◆ **WORK REQUEST**: Output every record below exactly as it appears.
(EXTRACTED INFORMATION Opens)
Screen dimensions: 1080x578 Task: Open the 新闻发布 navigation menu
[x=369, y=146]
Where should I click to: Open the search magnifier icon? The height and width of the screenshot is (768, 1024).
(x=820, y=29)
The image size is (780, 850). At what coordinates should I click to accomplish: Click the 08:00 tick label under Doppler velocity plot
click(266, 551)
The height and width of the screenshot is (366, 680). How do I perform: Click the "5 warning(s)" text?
(EXTRACTED INFORMATION Closes)
◆ **RESPONSE AREA**:
Screen dimensions: 1080x578 Task: Open the 新闻发布 navigation menu
[x=369, y=146]
Where should I click to: Open the search magnifier icon? The height and width of the screenshot is (768, 1024).
(x=820, y=29)
The image size is (780, 850). At what coordinates should I click to accomplish: Click the 08:00 tick label under Doppler velocity plot
click(266, 551)
The height and width of the screenshot is (366, 680). How do I perform: Click the "5 warning(s)" text?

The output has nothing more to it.